Collection entries

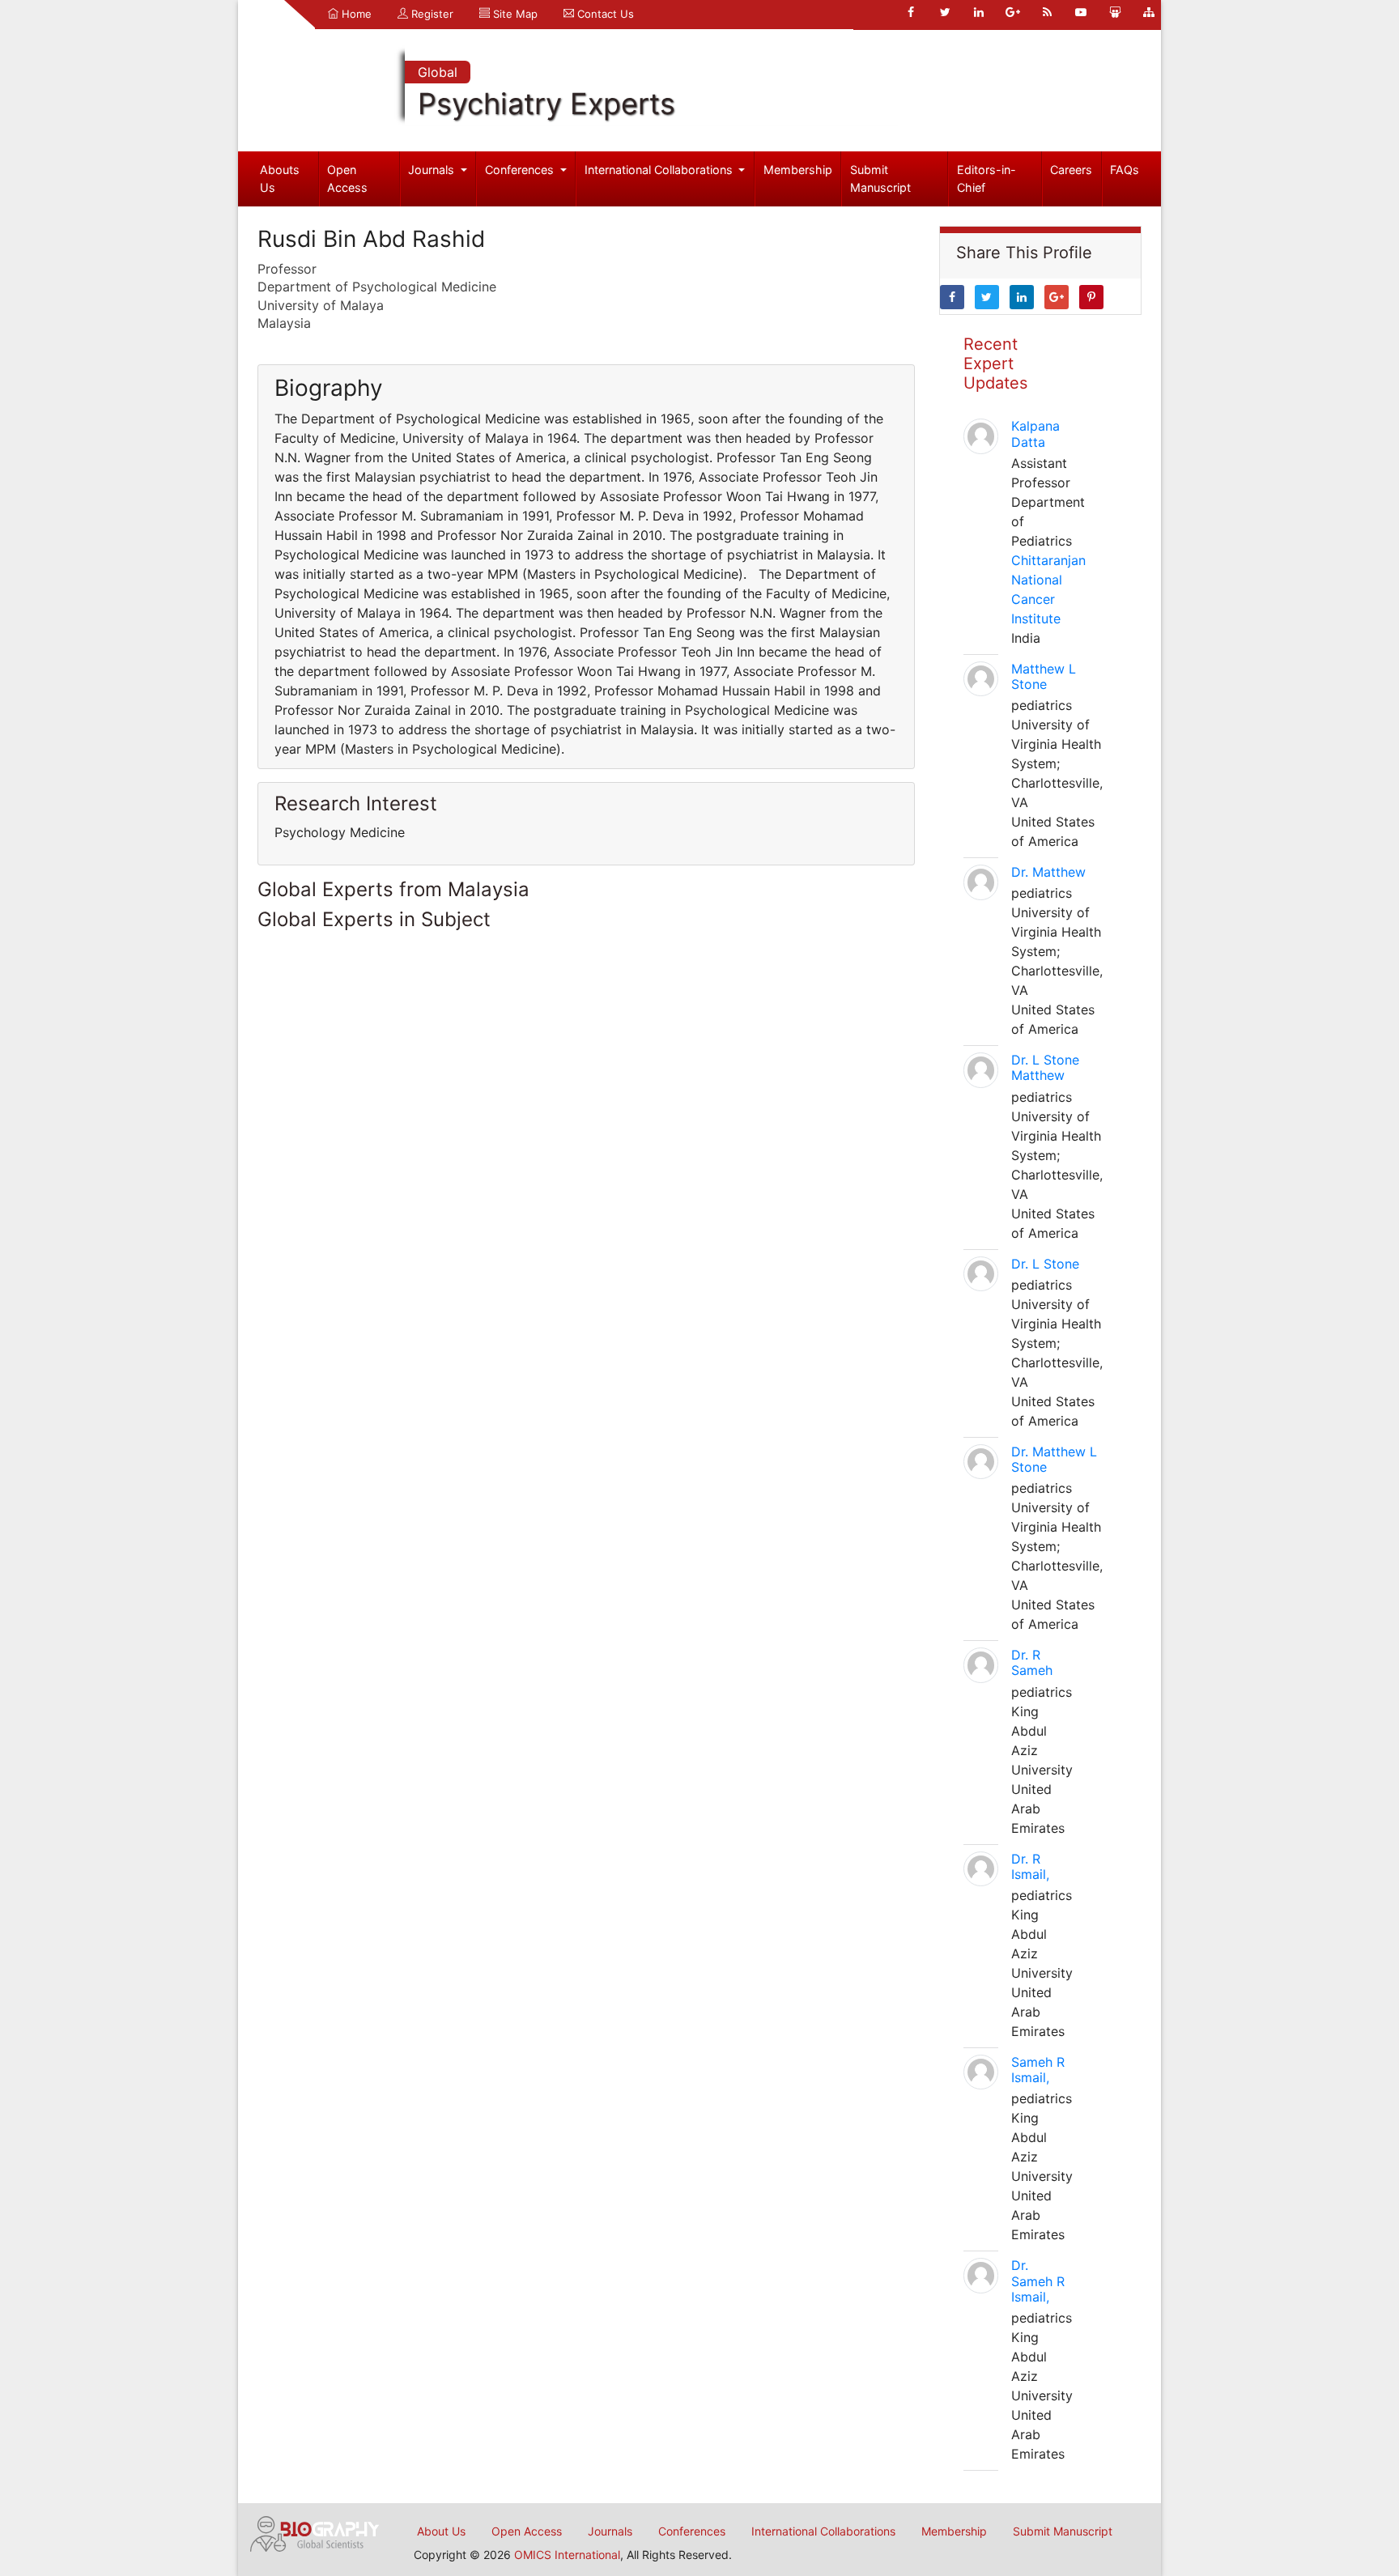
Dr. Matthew (1048, 872)
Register (430, 13)
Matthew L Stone (1043, 676)
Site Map (514, 13)
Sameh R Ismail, (1038, 2069)
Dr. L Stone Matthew (1045, 1067)
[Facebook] (911, 12)
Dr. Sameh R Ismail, (1038, 2280)
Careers (1071, 169)
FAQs (1124, 169)
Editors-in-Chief (986, 178)
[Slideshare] (1115, 12)
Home (355, 13)
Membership (797, 169)
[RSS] (1047, 12)
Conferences (521, 169)
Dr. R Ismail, (1030, 1866)
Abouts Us (280, 178)
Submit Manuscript (880, 178)
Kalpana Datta (1035, 433)
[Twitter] (945, 12)
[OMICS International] (315, 2532)
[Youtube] (1081, 12)
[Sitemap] (1149, 12)
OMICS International (567, 2554)
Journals (432, 169)
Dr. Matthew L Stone (1054, 1459)
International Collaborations (660, 169)
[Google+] (1013, 12)
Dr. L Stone (1045, 1264)
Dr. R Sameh (1031, 1662)
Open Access (347, 178)
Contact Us (604, 13)
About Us (441, 2531)
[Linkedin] (979, 12)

> [Task description] Each line of the data that includes "Stone" should be copied.

> [Solution to the problem]
Matthew L Stone (1043, 676)
Dr. L Stone Matthew (1045, 1067)
Dr. Matthew L Stone (1054, 1459)
Dr. L Stone (1045, 1264)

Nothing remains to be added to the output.